ブラジル

ブラジル:サンパウロ

日下野 良武(くさかの よしたけ)

◎職業;ジャーナリスト、ブラジル文化研究家
◎居住都市;サンパウロ市(ブラジル国)

前の月へ

2024.4

次の月へ
S M T W T F S
 1 2 3 4 5 6
7 8 9 10 11 12 13
14 15 16 17 18 19 20
21 22 23 24 25 26 27
28 29 30     

交通道徳はどこへ?(サンパウロ市内で)

交通道徳はどこへ?(サンパウロ市内で)

 ブラジルの昨年の交通事故死者数は中国、インド、ロシア、米国に次ぐ約3万7000人―。死亡事故多発の原因は不注意、信号無視、飲酒運転、不適切な追い越し、居眠り運転などが挙げられる。筆者はサンパウロ市在住35年になるが、ブラジル人は大ざっぱで物事にこだわらない人が多く、市内では運転者も歩行者も交通道徳を守らない。

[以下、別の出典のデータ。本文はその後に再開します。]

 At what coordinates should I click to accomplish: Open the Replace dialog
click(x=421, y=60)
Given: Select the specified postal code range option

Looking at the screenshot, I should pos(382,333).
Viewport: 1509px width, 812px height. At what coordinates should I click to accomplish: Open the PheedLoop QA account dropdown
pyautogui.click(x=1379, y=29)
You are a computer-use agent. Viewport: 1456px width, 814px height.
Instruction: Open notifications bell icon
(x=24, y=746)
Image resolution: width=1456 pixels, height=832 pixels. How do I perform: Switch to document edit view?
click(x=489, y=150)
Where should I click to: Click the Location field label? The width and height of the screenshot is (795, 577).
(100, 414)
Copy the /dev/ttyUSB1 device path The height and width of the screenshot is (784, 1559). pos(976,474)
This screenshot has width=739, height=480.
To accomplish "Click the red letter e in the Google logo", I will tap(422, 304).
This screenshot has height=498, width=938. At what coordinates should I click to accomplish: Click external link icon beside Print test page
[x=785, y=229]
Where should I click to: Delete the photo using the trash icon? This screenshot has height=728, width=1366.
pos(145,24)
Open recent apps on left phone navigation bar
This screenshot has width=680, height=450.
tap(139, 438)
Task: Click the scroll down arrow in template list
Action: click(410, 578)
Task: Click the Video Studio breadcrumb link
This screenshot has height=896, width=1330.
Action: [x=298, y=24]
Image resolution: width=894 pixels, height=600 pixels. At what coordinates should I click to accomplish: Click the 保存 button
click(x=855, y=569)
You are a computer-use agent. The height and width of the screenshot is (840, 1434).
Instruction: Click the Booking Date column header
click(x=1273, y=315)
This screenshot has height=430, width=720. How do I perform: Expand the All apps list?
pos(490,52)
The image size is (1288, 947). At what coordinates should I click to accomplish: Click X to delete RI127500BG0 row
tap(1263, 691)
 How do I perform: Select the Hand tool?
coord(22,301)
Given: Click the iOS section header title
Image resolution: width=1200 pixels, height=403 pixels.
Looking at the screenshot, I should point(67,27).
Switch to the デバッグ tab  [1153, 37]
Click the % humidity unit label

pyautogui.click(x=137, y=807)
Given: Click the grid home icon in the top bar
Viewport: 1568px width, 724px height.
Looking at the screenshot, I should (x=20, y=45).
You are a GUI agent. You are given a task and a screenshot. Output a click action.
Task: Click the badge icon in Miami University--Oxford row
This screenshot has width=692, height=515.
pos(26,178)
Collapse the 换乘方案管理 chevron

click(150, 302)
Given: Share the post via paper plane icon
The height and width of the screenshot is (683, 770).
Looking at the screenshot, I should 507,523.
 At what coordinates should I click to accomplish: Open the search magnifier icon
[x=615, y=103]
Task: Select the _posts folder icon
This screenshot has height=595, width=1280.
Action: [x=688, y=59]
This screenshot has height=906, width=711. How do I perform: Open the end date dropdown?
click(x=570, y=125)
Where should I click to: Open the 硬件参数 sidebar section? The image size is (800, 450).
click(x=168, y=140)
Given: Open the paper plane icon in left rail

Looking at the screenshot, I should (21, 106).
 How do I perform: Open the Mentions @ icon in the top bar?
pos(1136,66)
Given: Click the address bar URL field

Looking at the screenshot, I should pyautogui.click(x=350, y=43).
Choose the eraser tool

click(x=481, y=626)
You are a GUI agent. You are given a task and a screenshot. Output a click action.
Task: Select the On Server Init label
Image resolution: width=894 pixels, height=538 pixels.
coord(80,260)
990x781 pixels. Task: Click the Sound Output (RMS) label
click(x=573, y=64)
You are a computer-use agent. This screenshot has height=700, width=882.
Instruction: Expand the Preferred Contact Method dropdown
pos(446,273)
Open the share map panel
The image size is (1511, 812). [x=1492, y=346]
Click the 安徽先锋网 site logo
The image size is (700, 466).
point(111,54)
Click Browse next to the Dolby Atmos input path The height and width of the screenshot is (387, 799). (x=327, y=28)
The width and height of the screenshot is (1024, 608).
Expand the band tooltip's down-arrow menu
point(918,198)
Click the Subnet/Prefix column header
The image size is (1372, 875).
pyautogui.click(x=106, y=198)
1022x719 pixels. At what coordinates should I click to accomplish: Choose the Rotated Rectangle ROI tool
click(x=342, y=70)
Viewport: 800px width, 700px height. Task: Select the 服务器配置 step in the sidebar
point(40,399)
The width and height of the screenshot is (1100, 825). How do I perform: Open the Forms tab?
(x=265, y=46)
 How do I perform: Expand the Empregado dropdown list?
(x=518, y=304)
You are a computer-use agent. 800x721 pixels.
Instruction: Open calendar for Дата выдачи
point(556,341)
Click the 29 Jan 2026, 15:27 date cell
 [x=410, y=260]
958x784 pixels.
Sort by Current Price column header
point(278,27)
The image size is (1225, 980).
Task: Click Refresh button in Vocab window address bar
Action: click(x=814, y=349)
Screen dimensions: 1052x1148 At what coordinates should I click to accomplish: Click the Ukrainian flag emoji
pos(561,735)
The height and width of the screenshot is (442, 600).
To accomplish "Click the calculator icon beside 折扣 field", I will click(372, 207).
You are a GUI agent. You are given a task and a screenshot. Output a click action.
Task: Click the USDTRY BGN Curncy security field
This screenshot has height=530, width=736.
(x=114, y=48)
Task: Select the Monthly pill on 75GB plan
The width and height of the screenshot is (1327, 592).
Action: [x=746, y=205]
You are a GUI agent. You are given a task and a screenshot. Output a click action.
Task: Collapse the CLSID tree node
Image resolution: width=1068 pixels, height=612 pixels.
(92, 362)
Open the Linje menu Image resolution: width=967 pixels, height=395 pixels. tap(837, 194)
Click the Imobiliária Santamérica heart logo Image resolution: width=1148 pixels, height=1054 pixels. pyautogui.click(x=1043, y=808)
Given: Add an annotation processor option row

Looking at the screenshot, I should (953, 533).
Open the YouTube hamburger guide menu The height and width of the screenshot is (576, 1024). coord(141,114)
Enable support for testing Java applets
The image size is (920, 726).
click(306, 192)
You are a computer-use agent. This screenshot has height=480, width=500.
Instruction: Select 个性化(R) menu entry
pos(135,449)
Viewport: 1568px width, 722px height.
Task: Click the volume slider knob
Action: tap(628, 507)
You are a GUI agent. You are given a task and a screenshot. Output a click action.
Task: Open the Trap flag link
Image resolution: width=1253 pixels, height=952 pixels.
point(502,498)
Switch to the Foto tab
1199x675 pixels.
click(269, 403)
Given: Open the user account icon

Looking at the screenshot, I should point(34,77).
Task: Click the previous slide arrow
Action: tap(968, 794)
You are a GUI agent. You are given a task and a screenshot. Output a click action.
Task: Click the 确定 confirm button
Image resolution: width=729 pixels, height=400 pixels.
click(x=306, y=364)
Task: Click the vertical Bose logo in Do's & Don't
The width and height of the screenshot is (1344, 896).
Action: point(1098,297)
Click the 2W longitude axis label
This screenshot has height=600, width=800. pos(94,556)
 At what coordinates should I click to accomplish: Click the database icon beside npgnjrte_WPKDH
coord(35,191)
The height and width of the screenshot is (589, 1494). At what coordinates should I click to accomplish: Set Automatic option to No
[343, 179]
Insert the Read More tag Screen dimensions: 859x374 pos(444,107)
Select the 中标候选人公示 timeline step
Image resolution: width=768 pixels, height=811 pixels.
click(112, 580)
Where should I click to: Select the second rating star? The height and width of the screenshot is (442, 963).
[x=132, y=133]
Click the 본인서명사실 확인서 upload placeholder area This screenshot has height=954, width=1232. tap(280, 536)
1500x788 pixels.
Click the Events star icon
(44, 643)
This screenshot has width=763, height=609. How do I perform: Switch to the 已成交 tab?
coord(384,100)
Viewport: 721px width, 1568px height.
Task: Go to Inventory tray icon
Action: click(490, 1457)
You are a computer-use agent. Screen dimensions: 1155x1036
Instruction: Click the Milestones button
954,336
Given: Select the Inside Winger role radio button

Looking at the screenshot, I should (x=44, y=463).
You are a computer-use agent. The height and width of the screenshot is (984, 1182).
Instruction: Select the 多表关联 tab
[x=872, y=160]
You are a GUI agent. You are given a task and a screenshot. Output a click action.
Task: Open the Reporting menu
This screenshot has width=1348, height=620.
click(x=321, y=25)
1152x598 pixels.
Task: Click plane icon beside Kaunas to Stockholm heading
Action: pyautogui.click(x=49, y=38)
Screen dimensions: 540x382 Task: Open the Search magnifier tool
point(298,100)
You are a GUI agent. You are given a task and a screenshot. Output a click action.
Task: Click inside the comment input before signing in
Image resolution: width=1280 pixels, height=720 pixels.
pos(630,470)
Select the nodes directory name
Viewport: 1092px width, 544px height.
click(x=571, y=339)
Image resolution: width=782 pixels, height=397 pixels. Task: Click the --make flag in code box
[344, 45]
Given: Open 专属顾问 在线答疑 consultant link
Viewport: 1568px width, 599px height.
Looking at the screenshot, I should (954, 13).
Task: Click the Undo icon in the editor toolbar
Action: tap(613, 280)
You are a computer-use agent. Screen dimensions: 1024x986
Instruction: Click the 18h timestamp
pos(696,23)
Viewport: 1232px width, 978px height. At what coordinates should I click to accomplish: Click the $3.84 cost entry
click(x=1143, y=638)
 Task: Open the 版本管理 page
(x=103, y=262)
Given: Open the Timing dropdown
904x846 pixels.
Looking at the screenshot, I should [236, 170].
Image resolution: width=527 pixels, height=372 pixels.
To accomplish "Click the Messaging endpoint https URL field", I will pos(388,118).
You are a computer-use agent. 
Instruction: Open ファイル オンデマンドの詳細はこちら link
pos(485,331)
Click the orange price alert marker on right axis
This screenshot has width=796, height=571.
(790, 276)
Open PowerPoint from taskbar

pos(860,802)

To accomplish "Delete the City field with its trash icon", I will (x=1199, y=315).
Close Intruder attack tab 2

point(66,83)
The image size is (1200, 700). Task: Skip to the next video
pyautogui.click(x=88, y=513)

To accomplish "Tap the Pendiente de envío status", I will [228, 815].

 まず、ドライバーのマナーが良くない。右左折時にウインカー(方向指示器)をつける人が少なく、車が直進するのか曲がるのか、分かっているのは運転する本人だけ。急な車線変更や割り込みなど枚挙にいとまがない。クラクションを鳴らして注意すると、違反者が窓を開けて「うるさい!」と反撃してくる。正当不当の問題よりまくし立てた方が勝ちなのだ。飲酒運転も多いと聞く。事故発生以外、道路での検問をほとんど聞かない。市内の制限速度は時速50キロ。監視カメラ設置が進み、高額罰金にスピード違反は減少した。


 歩行者の行動にも問題がある。車道では、車が近くを通過しなければ、平気で柵を乗り越えて横切る。歩道があるのになぜか車の間を歩く。荷車を引く人もいる。歩道では黄信号になってから走り渡る若者、高齢者は歩くのが遅く、青信号中に渡り切れない。いつも最後に車とぶつかりそうになる。こんな交通事情だから、事故が起こるのは当たり前か。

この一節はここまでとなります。